Having prepared those on the other end, I begin working on the home front. My son is a visual learner and  reads way above age level,  so I make calendars with our itinerary.  I write stories about our upcoming trip: who we will see, where he will sleep,  the plane ride.  We  role play and act out scripts that are aimed at giving him strategies to deal with
problematic situations.  Our  house is plastered with  pictures, calendars and stories about our upcoming trip.

The day for departure arrives.  I pack carefully.  His most comfortable clothes.  His most beloved toys and books. Everything possible to reduce
his stress level.  His electronic Wheel of Fortune Game is a must for the plane. Check. I don't care if it drives the other passengers crazy - believe me, if they knew the alternative, they would thank me.  Head phones. Check.   Favourite snacks. Check.  OK. Had I done everything? Oops, pack those social stories and an erasable calendar.  Check.

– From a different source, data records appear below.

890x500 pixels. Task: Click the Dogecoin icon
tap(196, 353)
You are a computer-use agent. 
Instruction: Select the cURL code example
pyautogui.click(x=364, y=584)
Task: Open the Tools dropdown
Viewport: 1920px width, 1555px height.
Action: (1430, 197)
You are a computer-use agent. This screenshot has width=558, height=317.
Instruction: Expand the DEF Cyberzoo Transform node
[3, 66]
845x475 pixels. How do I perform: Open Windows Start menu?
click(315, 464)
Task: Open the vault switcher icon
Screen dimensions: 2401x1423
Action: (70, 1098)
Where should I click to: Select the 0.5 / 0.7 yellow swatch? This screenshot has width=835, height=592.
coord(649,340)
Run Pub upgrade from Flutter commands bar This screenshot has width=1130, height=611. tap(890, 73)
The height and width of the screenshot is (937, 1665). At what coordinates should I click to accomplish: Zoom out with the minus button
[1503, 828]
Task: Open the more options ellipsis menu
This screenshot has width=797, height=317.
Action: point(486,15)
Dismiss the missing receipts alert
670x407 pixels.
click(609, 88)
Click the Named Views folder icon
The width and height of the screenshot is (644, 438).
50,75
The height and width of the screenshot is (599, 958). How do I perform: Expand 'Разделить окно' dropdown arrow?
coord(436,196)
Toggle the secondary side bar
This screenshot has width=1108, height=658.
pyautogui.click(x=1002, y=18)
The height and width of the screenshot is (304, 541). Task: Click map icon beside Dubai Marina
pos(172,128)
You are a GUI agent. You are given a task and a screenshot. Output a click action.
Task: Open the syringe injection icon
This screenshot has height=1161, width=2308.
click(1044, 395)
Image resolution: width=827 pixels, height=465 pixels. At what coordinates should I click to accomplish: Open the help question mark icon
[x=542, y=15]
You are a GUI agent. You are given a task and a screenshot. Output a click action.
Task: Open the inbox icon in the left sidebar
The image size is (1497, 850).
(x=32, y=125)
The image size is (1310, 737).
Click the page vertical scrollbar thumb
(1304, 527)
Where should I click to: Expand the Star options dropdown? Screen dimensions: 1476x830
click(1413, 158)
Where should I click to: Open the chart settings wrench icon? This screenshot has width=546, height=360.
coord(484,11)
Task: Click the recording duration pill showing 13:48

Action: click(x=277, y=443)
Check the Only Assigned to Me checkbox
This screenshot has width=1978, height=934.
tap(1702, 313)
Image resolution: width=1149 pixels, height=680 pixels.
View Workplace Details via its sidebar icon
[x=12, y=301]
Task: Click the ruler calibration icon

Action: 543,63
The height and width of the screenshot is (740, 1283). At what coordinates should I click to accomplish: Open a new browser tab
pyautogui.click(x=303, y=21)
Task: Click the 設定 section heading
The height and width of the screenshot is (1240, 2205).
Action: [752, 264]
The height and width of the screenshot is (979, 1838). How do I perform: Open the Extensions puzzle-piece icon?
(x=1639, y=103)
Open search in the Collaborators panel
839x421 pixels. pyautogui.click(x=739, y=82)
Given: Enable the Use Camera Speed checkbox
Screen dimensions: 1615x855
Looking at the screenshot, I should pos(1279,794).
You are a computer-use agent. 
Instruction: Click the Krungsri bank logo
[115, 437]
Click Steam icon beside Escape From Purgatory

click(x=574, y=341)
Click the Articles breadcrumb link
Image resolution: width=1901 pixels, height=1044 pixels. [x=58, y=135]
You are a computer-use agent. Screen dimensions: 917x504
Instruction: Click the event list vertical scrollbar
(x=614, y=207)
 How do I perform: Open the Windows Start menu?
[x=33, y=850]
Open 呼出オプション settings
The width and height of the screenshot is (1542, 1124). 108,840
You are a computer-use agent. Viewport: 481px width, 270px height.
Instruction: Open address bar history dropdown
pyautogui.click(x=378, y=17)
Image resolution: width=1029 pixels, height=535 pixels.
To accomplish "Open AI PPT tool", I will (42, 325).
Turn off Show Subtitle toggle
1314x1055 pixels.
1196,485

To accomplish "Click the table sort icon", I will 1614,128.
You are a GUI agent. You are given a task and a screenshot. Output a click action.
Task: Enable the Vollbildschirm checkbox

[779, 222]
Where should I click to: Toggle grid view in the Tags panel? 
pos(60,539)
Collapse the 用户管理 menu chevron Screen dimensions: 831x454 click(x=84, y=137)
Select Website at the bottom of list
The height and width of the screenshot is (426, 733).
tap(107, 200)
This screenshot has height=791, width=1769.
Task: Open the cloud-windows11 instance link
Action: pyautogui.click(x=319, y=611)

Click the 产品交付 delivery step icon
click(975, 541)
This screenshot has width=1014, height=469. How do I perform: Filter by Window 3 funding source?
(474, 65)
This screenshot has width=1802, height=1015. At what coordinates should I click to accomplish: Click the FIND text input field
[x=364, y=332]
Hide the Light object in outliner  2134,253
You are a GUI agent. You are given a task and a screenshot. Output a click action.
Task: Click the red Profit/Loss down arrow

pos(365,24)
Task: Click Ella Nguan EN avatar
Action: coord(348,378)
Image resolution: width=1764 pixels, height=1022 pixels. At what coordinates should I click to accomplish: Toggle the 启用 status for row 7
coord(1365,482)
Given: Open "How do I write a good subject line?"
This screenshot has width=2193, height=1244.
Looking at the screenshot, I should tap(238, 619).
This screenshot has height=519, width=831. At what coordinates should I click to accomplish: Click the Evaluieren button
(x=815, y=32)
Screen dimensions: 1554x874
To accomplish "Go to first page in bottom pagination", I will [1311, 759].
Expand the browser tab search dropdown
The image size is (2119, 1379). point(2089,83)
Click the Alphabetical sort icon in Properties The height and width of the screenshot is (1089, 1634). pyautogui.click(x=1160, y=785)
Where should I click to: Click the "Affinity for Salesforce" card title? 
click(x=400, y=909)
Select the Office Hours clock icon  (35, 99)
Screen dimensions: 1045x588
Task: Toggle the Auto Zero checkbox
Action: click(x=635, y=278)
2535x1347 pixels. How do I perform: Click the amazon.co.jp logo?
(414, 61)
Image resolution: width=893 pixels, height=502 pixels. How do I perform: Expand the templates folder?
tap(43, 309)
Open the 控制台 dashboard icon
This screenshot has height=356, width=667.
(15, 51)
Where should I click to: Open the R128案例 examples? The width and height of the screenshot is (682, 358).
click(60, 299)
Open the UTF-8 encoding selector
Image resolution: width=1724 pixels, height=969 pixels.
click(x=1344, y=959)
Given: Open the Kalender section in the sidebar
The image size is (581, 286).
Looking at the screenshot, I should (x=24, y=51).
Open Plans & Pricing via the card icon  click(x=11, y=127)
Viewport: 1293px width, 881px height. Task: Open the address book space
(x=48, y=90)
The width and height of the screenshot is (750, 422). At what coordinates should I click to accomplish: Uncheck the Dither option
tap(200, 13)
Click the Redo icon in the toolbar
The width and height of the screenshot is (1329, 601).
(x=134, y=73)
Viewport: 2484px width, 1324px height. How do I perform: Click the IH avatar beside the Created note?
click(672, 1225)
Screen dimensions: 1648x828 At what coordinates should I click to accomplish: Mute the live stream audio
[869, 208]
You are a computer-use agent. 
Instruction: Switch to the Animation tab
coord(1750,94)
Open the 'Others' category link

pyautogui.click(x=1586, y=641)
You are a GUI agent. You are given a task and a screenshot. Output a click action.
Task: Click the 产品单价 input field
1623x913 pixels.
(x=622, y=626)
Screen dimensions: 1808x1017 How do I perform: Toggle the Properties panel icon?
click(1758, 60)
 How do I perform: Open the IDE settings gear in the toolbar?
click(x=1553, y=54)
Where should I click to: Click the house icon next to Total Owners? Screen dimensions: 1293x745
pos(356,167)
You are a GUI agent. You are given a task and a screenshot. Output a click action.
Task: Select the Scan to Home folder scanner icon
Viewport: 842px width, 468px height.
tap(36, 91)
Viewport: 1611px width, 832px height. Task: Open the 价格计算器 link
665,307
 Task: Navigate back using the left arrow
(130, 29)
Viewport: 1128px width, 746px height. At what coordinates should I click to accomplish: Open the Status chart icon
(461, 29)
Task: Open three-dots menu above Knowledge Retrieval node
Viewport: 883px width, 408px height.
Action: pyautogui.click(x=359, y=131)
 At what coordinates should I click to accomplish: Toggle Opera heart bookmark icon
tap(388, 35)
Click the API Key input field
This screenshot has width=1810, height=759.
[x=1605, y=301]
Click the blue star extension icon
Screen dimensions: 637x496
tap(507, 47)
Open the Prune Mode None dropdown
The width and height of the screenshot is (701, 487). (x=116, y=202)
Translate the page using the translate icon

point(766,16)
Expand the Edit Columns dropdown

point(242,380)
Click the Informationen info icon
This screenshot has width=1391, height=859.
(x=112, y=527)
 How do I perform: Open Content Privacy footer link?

Ok. Across the river and into the woods, to Oma's house we go. . . .

I try not to show my nervousness.  What if he shrieks or tantrums  in the airport or on the plane? I half consider pinning a sign to his back that reads  I CAN'T HELP IT - I'M AUTISTIC .  Nah - LET  people think that bad parenting is the cause of his behaviour if they want to.

We board the plane, my son wearing his headphones. The stewardess sweetly asks, "Some- thing wrong with his ears?"  I just smile and say "yes."  When we are seated, my son asks , "Stewardess, may I have a pillow, or a combination of two pillows?"  He gets two.  So what if she thinks he's a bit odd.  I guess she doesn't watch game shows.

We arrive at Oma's house, the plane trip having been relatively uneventful. Thank goodness.  But we can't relax yet.  We are by no means out of the woods.

Each of the ten days we are there, we spend a great deal of time preparing him for upcoming events, and guiding him through difficult times.  It isn't easy. And he has his meltdown moments, but with quiet coaching they don't last long. Yes, I have more than one pang of resentment at seeing my siblings with their comparatively easy children. Yup, my heart pinches to see three of his cousins  on the floor in a cousin sandwich, and my son in the corner, oblivious to their infectious giggling.

And no question that he is autistic.  His greeting upon entering people's houses is "Do you have the game show network?" and then he lists all the hosts of all the game shows and recites the entire 24 hour Game Show Network schedule.  Sure, this is weird, but they are amazed to see him, a
kid in Kindergarten,  creating Wheel of Fortune Puzzles with their scrabble tiles and playing out the game. And he makes us laugh.  One evening at my sister's  he declares: "I don't like my dinner, unfortunately.  May I have some dessert?"

I am so proud of him.   He quietly excuses himself when things get too much.  He remembers to say "you're too close" when a younger cousin runs up to him.  He and I  share secret looks across the room of "I did it" and "You did it!" And he amazes us when he plays  Hide and Seek with his cousin!   No prompting, no cues. Spontaneous.  Fabulous!  So what if he helps his cousin into the hiding place before covering his eyes to count - he is playing with another child and loving it!  "Let's do it again!"  he shouts. I simply beam.  Speechless, wanting desperately to hug him.  But I can't. So I am content to quietly beam, and give him lots of verbal praise.

Then comes the day to leave and go back home to Halifax.   He doesn't want to leave!   "When will I come back to Oma's house?" he asks.  Then suggests, "I think maybe Friday."  Sweetheart.

As we stand at the door saying our goodbyes, my autistic son runs up to my mother and gives her a hug.  "Goobye Oma."  We all blink back a tear. Now it's my turn to hug my mother.  I walk, not run, into her arms. Smiling, not crying.  She whispers how proud she is of me.  We stand in a long embrace, our damp cheeks pressed together.

We turn and walk out the door, on the way back to Halifax and our life. All of us stronger for this journey. We have gone over the river and  through the woods, and out the other side. Safely to Oma's house.

The way seems clearer now.  Not as scary.  We can do this again.
 

Jennifer Overton is an actor, writer, and Mom to autistic, hyperlexic six year old Nicholas. Jennifer, David, and Nicholas live in Halifax.